For Two Weeks, Only the Smallest of Businesses May Apply for PPP Loans

By:
Chris Gaetano
Published Date:
Feb 22, 2021
GettyImages-1222018169-PPP

Starting this Wednesday, and going on for two weeks after that, only businesses with fewer than 20 employees may apply for Paycheck Protection Program (PPP) loans, the White House announced on Monday. The two-week period ends on March 9. As the overall program ends March 31, this means there will only be about three weeks for other businesses (with between 20 and 500 employees) to file applications, after that period.

The change is meant to address a major critique of the last program, namely that much of the money meant for small businesses wound up going to large corporations, which claimed the funds through a variety of methods such as counting individual franchises as separate borrowing entities.

As the White House seems to be focused solely on a business's number of workers, it is unknown the degree to which wealthier businesses will be deterred from claiming funds anyway, specifically those that technically fall within the headcount limit but are generally not what one thinks of when envisioning a small business, such as hedge funds, since the whole point of their business model is to have few employees so that managers can keep most of the profits themselves.

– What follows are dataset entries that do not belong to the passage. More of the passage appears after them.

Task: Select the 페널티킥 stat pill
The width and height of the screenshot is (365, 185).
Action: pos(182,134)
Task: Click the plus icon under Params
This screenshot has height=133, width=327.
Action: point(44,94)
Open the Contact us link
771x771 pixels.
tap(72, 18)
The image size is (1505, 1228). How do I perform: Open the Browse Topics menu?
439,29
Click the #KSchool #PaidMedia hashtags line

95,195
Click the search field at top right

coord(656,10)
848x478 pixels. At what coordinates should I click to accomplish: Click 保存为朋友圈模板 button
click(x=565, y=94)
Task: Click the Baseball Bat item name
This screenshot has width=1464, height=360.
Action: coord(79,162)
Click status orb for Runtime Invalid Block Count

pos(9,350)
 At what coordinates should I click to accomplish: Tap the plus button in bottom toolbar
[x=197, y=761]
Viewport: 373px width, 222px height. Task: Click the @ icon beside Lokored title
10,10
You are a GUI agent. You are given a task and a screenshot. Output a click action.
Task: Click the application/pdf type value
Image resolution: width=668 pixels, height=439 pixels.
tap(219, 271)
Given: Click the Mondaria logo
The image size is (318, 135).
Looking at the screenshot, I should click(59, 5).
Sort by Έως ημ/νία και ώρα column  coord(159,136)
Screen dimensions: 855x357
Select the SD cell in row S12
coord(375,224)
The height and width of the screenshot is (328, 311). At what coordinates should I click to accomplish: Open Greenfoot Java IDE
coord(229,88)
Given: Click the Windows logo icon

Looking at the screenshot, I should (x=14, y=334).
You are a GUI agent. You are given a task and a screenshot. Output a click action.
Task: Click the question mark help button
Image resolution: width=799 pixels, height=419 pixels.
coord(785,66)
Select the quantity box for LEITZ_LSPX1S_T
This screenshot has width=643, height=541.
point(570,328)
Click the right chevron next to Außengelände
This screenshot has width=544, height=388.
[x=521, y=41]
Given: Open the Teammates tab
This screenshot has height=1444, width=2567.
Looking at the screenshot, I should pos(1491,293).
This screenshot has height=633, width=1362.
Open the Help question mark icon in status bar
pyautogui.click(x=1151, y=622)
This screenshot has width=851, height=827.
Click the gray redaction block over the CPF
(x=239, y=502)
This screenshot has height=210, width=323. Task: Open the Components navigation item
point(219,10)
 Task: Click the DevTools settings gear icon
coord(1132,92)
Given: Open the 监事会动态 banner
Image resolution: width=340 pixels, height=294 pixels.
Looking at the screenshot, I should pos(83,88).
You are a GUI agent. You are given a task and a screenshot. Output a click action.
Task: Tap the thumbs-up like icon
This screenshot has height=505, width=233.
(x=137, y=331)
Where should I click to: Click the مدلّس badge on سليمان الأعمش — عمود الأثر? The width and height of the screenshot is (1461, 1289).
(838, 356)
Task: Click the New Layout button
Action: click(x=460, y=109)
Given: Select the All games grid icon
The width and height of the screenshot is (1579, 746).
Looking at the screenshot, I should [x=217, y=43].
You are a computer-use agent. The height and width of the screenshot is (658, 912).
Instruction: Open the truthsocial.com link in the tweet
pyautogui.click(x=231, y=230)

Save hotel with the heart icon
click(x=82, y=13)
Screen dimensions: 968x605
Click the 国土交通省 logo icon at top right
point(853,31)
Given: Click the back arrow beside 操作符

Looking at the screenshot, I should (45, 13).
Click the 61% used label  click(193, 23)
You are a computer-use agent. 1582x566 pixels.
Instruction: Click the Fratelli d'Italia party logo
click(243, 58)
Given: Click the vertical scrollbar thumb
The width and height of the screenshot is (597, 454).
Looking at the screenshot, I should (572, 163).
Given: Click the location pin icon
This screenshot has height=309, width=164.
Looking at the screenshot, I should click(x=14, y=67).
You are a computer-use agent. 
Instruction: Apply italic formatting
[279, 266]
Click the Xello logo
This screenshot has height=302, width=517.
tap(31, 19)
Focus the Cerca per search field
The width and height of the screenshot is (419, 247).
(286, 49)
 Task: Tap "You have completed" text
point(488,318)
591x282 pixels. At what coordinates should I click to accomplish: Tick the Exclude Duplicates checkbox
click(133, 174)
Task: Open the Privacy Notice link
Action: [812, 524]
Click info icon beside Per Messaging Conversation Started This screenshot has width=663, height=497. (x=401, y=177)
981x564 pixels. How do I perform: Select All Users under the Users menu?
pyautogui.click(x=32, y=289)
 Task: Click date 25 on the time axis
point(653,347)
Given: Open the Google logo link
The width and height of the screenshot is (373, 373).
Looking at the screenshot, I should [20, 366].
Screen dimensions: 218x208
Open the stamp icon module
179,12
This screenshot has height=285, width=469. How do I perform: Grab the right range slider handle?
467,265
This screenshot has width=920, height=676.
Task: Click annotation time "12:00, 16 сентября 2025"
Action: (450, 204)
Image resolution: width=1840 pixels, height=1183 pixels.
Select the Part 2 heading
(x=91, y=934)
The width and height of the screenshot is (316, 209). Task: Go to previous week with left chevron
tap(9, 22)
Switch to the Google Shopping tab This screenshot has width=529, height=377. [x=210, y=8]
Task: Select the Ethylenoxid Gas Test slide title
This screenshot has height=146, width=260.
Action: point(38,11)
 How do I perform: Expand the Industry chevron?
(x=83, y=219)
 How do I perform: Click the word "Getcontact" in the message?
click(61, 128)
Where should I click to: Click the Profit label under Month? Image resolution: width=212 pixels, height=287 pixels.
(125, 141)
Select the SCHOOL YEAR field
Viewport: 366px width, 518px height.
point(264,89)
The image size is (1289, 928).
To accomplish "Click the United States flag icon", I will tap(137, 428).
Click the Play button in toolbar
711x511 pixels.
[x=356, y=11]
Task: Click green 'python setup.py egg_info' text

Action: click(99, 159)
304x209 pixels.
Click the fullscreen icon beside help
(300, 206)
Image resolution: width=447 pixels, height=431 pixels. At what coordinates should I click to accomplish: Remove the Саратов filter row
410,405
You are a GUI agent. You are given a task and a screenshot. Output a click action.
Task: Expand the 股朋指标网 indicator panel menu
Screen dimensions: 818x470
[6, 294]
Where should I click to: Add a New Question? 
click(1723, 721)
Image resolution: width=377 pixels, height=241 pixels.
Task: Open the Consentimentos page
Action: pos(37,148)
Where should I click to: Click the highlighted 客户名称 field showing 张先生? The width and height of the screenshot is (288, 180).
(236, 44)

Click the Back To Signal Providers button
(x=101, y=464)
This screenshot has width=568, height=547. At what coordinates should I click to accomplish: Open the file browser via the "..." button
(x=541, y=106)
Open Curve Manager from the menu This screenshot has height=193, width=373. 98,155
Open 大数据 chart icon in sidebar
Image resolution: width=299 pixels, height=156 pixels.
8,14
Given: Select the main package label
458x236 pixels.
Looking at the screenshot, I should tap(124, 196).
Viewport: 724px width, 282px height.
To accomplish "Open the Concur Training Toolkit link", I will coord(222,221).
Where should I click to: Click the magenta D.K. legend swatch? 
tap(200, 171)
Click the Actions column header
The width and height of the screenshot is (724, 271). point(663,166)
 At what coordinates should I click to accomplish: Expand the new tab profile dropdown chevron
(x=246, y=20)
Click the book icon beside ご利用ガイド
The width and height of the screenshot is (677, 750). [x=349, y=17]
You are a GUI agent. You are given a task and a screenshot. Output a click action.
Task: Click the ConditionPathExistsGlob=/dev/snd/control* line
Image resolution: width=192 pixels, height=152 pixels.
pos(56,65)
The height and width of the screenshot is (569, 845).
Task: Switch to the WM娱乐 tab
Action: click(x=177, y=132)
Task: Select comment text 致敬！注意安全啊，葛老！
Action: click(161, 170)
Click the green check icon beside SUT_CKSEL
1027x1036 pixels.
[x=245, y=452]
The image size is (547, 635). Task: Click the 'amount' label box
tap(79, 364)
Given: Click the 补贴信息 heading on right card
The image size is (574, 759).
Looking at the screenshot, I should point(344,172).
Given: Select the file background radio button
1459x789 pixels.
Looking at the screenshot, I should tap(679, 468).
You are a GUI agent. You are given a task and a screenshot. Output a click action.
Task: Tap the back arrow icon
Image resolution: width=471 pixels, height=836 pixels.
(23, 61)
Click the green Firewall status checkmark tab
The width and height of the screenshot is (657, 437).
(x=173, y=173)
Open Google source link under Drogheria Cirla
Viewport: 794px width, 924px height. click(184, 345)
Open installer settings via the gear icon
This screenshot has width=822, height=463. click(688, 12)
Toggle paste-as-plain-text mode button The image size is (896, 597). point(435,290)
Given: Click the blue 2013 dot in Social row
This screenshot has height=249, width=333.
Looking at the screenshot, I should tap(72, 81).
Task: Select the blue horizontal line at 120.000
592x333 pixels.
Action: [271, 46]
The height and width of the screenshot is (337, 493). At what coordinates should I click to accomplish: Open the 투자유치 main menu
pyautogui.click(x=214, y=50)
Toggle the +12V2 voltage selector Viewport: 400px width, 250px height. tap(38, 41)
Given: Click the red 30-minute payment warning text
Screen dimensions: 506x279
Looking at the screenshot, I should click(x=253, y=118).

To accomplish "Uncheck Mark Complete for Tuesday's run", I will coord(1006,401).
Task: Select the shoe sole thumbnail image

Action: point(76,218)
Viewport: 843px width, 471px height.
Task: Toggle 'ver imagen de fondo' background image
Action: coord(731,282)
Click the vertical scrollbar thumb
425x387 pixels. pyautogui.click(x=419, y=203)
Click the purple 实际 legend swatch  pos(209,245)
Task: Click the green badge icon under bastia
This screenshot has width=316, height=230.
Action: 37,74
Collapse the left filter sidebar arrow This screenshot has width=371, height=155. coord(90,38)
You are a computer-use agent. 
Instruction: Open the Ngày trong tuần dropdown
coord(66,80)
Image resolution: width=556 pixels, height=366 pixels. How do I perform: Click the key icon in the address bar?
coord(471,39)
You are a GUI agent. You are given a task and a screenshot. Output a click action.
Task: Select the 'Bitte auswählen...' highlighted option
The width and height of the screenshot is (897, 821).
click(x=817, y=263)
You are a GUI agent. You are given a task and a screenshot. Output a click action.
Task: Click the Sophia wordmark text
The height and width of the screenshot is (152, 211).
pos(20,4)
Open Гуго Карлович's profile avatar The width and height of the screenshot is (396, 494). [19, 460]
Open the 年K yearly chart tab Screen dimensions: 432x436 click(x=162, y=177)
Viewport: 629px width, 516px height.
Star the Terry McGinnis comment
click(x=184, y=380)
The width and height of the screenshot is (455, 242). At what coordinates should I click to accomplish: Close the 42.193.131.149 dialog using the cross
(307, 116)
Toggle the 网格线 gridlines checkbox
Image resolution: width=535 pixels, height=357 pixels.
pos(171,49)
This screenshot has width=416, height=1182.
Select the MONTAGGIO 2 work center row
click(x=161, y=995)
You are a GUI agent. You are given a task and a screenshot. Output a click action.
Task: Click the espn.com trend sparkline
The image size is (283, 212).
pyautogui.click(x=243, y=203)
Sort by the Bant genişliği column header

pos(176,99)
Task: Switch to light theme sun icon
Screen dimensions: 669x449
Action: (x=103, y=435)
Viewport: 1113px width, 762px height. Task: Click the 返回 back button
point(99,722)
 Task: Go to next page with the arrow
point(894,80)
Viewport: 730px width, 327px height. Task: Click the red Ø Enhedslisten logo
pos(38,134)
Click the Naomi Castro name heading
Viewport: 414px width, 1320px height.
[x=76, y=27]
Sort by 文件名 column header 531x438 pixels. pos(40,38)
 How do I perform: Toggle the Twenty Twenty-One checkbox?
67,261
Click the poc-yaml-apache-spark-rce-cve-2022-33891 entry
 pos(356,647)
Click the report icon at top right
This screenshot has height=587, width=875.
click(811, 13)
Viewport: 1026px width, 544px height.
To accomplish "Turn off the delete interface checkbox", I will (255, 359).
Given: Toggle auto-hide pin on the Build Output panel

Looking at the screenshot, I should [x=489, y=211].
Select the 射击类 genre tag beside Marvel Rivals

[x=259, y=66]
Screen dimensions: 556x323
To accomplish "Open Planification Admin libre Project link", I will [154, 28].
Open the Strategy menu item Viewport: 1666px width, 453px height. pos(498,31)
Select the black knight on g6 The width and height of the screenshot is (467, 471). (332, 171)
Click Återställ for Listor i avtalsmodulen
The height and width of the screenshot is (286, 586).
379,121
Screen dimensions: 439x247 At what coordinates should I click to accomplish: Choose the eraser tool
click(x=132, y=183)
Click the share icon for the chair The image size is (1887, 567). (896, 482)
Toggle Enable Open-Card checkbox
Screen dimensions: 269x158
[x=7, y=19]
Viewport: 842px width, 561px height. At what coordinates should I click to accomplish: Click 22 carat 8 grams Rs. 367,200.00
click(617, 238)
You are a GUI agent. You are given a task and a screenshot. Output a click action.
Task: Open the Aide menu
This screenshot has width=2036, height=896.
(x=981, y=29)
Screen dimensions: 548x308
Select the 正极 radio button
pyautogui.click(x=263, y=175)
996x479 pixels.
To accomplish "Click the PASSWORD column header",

While the Small Business Administration (SBA) does have standards for what counts as "small" in many different industries, and while such standards do factor in profits versus headcount in certain cases, these thresholds can be in the tens of millions.

Beyond the two-week window in which only businesses with very few employees can apply, the administration said it will also:

* Remove the restriction that prevents small business owners with prior non-fraud felony convictions from obtaining relief through the Paycheck Protection Program;

* Remove the restriction that prevents small business owners who are delinquent on their federal student loans from obtaining relief through the Paycheck Protection Program;

* Ensure access for non-citizen small business owners who are lawful U.S. residents by clarifying that they may use Individual Taxpayer Identification Numbers (ITINs) to apply for relief;

* Make loan guaranty approval contingent on passing SBA fraud checks, the Treasury Department’s Do Not Pay database, and public records;

* Revamp the application itself to make it easier to understand and fill out;

* Improve the SBA website to make it easier to find programs;

* Continue stakeholder outreach; and

* Launch  a new initiative to deepen its relationships with lenders.

The PPP has, so far this year, disbursed about $134 billion of $284 billion allocated funds, but many business owners are facing unacceptable delays from both administrative errors as well as fraud checks, reported the New York Times. The White House's changes are meant to at least partially address these issues as well.